Employees need training to get them up to speed. If neglected, an employee’s job performance will degrade. In a worst-case scenario they’ll crash — and burn the business in the process.
But employees also need support after their initial training to maintain your desired results. This is especially true when it comes to behavioral skills such as customer service and sales.
Changing behaviors is much more difficult to accomplish than teaching a procedure such as mounting a tire. With behavioral training you’re not teaching them a new technique, you’re asking them to change who they are. Difficult, yes, but it is achievable. I’ve seen a number of dealerships accomplish behavioral change on a business-wide scale.
It’s easier when a manufacturer provides comprehensive training and support. In that regard, one of the best examples I’ve witnessed is in the training and support that Harley-Davidson provides the dealer network’s service departments. A shining example is the Service Consultant Selling Techniques (SCST) program. This two-day Harley-Davidson University (HDU) program has been the most successful course of its kind to 1) change employee behaviors and 2) achieve increased sales and enhanced customer service.
Chris Tribbey, manager of service marketing and retail capabilities at The Motor Co., was the driving force to get the selling program up and running (yours truly created the class and cross-trained three other trainers to co-facilitate it). Tribbey has experience in the dealer and manufacturer ends of the business and was well aware that Harley-Davidson service consultants, as a group, do a good job of identifying motorcycle needs. Pointing out customer desires needed some improvement. So Tribbey set out to develop training and follow-up support to maintain the momentum. The SCST class was designed to be an onsite program that could be held at Harley dealerships across the country to reduce dealer expenses and encourage more dealers to participate.

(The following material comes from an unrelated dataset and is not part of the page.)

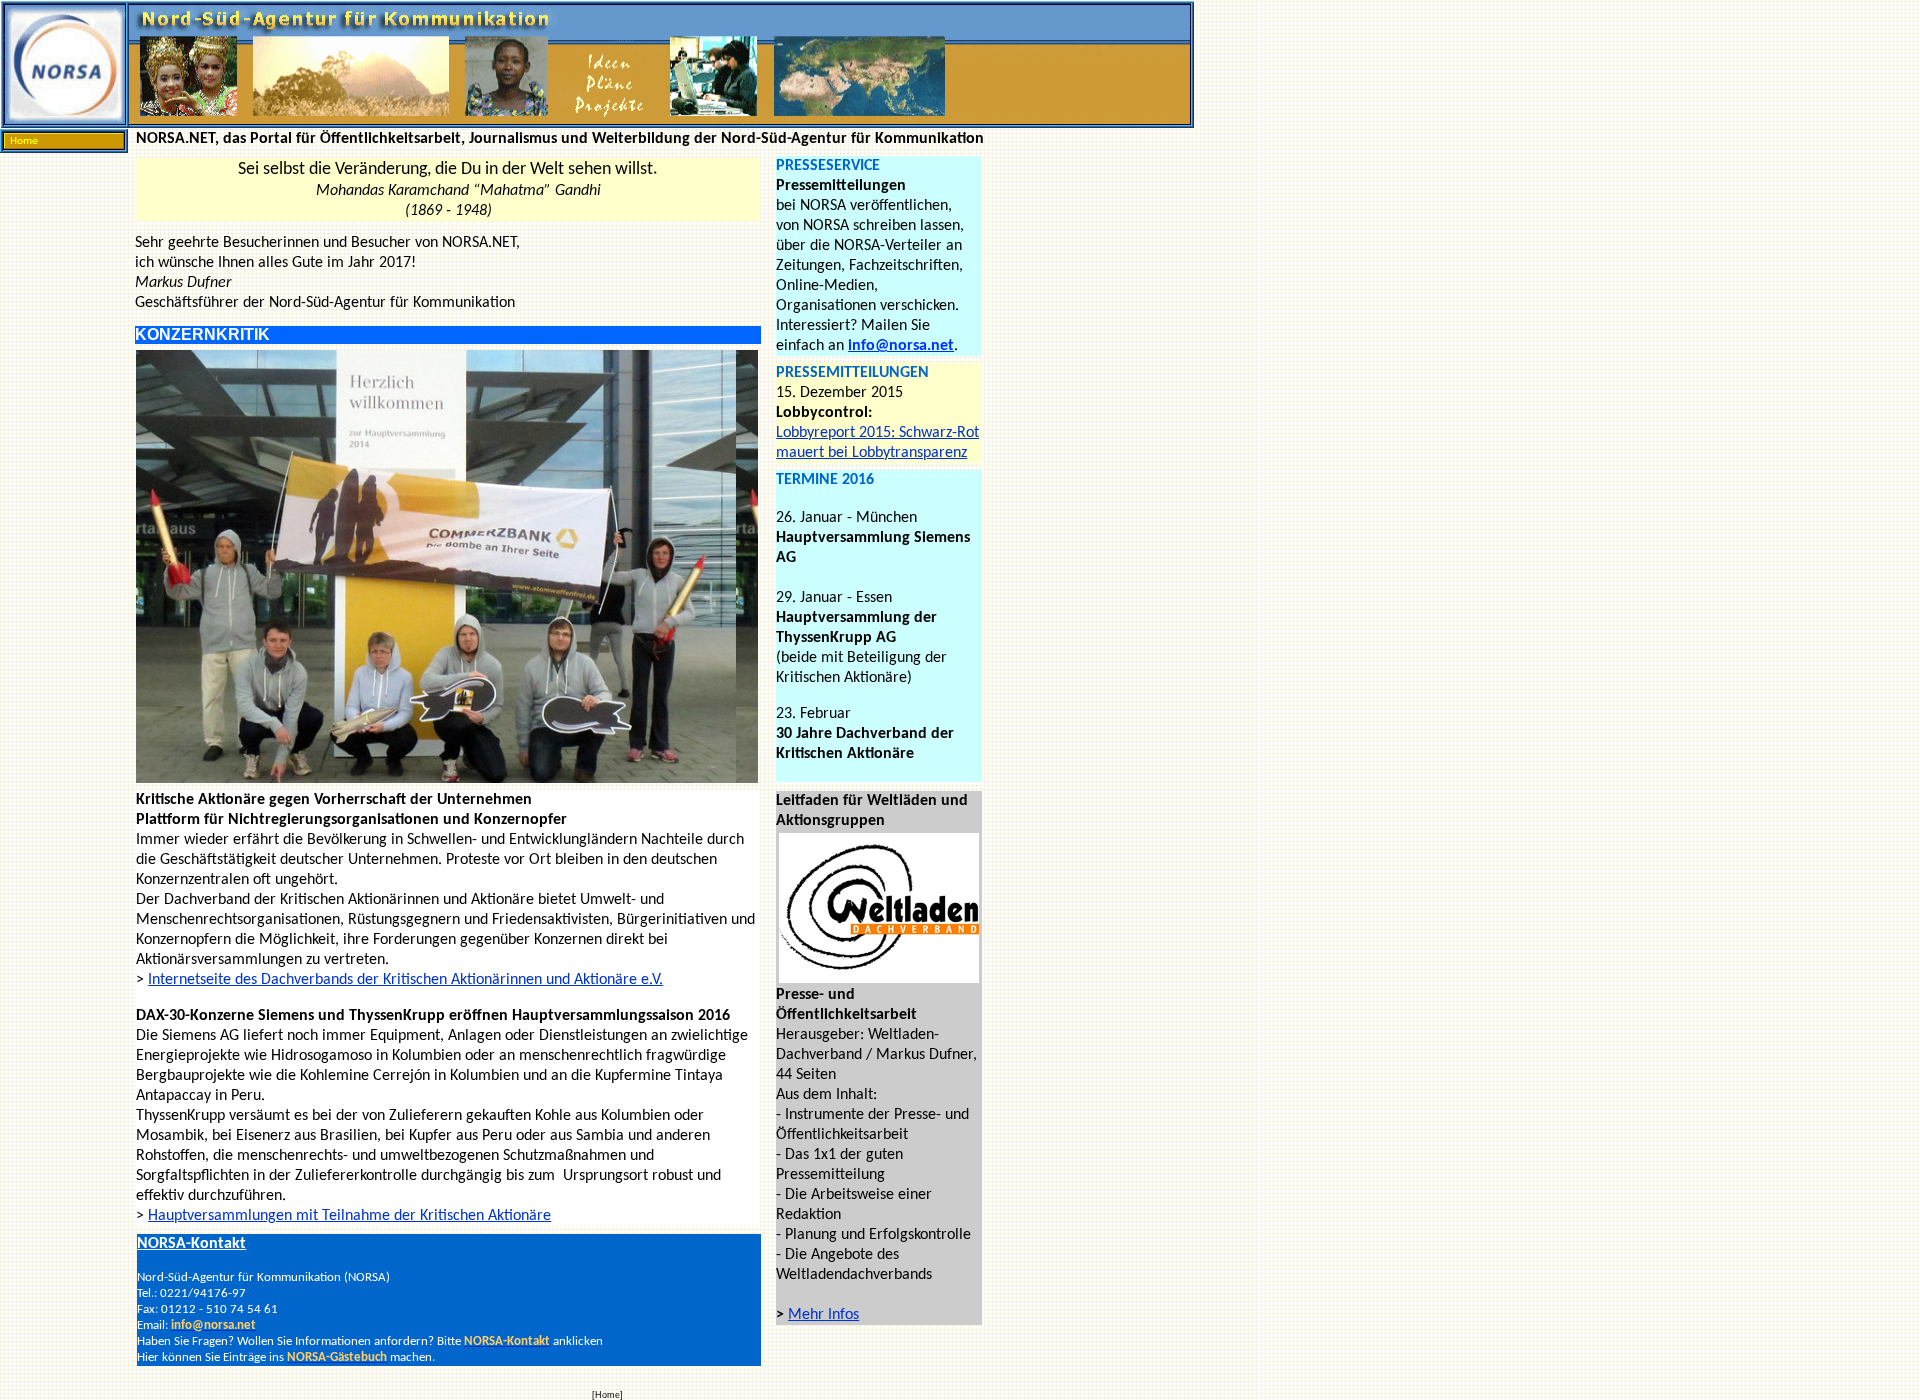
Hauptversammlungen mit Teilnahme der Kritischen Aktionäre (349, 1216)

In the 2010-2011 training season, there were 23 SCST classes in the U.S., teaching more than 350 service consultants working at 238 dealerships. Tribbey realized several goals:
• Make Harley owners significantly aware of the thousands of Genuine Motor Accessories that can customize their motorcycle for fit, function, style and performance
• Get service consultants to routinely engage customers on a personal level and identify wants and needs that can enhance upsell opportunities
• Develop service consultants’ reputation as experts in maintenance and enhancement
• Increase service parts and labor sales
• Educate customers so they know what differentiates Harley-authorized service from that of the standalone independent shop
Addressing the last goal, Tribbey developed a marketing program called More Than an Oil Change. He and his team created posters, inspection sheets and other support materials to educate Harley owners about the complex and critical elements of routine services, starting with the 1,000-mile first service, all the way up to the 20,000-mile comprehensive service. Most Harley dealers now use these materials to communicate this message. Service managers can download the materials from the Harley-Davidson Dealer Marketing Engine website (exclusive to authorized dealers).
Results have been incredible, with some dealers increasing return customer traffic in double-digit percentages.
CAN THE METRICS COMPETE?
The Motor Co. also employs roughly 40 service operations area representatives who visit dealerships routinely, as often as once per month. They assist dealer service and parts personnel in the daily operation and growth of their departments. Most of these specialists have personally completed the SCST class, which enables them to engage graduates in follow-up training to keep their skills fresh.
The SCST course is just one of about a half-dozen onsite, service-oriented sales and management classes that HDU offers to its U.S. dealers. Additionally, dealership employees are engaged in completing dozens of HDU online training programs that cover topics from product and process information to diagnostics to customer service skills. The HDU recognition system motivates individuals to pursue their education.
In contrast, I feel compelled to tell you about the recent conversation I had with a service manager at a multiline metric dealership. He told me he has not seen a manufacturer service rep in more than a year, and that he felt metric service training and support pales in comparison to that of Harley-Davidson.
Now, I don’t want to make waves here, but one thing I know; dealership personnel need continuous education, follow-on support, encouragement and reward to keep them from falling down on the job. Like with spinning plates, if one falls, it’s no big deal. But, when the group is left unattended, the masses will wobble, crash and burn. That’s when business goes into crisis mode.
Individuals who interact with customers are our industry’s most valuable asset. Train them continuously, support them consistently and reward them appropriately. If we do that, we’ll get a standing ovation — from our employees and our customers.